PURPOSE:To improve the use efficiency of an optical disk by successively executing alternate writing from the last sector of the last track of the optical disk to its preceding sector when the alternate writing becomes necessary instead of previously assigning an alternate area. CONSTITUTION:A processor 12 of an optical disk controller 10 successively executes the increment of addresses in a direction from the first sector of the first track of the optical disk to the last sector of the last track of the optical disk and writes data to a RAM14, and the processor 12 successively executes the decrement of the addresses in anther direction from the last sector of the last track of the optical disk to the first sector of the first track of the optical disk and executes the alternate writing whenever failure occurs in the writing of the data. Thus, since the processor 12 writes the data to an optical disk unit 11 based on the instruction of an instructing means 16 until a user area and the alternate area adjoin each other, no unused area remains on the optical disk, and the use efficiency of the optical disk can be improved.

Description

[Detailed Description of the Invention] [Summary] Regarding an alternate writing method for an optical disk that increases the utilization efficiency of an optical disk when an optical disk control device allocates an alternate writing area to a data writing defective area in a user area of an optical disk when writing data. In order to improve the utilization efficiency of optical disks, when writing data to an optical disk, an alternate write sector is allocated to a bad sector where a data write error has occurred, and the same data that could not be written due to the write error is written. When a data writing failure occurs for the first time in an optical disk control device that is installed in The first section of the first track of the optical disk is provided with an instructing means that specifies the sector for the next alternate writing and instructs alternate writing based on the stored sector address every time the next alternate writing occurs. Data is written by sequentially incrementing the address from the sector to the last sector of the last track, and each time a data writing failure occurs, the data is written from the last sector of the last track of the optical disc to the first sector of the first track. , the address is sequentially decremented to perform alternate writing.

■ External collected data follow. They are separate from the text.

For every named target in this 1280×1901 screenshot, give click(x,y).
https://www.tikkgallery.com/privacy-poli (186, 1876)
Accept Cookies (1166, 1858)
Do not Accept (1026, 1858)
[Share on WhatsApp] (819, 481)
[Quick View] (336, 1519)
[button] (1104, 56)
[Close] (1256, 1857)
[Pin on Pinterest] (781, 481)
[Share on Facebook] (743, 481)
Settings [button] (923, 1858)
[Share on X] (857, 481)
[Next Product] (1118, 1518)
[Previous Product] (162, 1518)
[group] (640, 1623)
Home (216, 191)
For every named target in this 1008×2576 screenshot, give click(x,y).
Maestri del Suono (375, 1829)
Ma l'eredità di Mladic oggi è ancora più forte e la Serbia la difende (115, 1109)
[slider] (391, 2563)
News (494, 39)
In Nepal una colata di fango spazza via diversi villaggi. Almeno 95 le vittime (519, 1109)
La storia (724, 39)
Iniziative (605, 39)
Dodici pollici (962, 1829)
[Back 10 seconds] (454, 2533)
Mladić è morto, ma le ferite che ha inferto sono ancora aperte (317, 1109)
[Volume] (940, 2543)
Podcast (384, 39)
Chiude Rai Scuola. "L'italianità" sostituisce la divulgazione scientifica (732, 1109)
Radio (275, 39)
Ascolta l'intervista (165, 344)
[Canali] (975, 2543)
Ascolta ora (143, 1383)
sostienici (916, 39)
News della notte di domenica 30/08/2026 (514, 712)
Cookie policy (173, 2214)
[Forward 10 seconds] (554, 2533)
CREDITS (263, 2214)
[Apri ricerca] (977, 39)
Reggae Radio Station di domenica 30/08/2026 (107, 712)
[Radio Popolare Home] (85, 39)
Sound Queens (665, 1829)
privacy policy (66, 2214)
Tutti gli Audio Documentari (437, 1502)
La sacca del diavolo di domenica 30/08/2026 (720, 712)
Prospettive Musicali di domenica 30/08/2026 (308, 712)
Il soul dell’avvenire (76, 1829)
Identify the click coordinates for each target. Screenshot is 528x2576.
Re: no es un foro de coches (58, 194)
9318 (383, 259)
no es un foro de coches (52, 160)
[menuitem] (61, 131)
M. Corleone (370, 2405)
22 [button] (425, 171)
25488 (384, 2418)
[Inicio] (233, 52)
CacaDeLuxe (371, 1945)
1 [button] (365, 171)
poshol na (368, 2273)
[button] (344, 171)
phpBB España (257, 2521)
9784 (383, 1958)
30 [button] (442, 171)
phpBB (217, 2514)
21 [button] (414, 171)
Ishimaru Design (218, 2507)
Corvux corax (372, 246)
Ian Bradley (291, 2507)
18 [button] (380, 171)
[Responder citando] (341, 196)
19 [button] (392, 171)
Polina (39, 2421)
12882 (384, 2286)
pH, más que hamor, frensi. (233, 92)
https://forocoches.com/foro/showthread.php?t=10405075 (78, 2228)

[Industrial application field]

The present invention controls an optical disk device to write/write data.
The present invention relates to an optical disc control device that performs reading, and in particular to an alternate writing method for an optical disc that improves the utilization efficiency of the optical disc when allocating an alternate writing area to a defective data writing area in a user area of an optical disc when writing data.

Generally, once data is written on an optical disk, it cannot be rewritten, so unlike a magnetic disk, it is not possible to check in advance the area where data writing errors occur. Therefore, when writing data to an optical disk, for example, a track is divided into multiple sectors, data is written and read, and if the read data results in an error, the corresponding sector is treated as a write failure area. Data to be written to the sector is written to a sector of an alternate write area provided on the optical disk.

Generally, a fixed area is allocated in advance to the alternating write area of an optical disc, but it is therefore necessary to prevent unused areas from occurring in the data recording area of the optical disc.

[Conventional technology]

FIG. 5 is a diagram explaining the conventional technique.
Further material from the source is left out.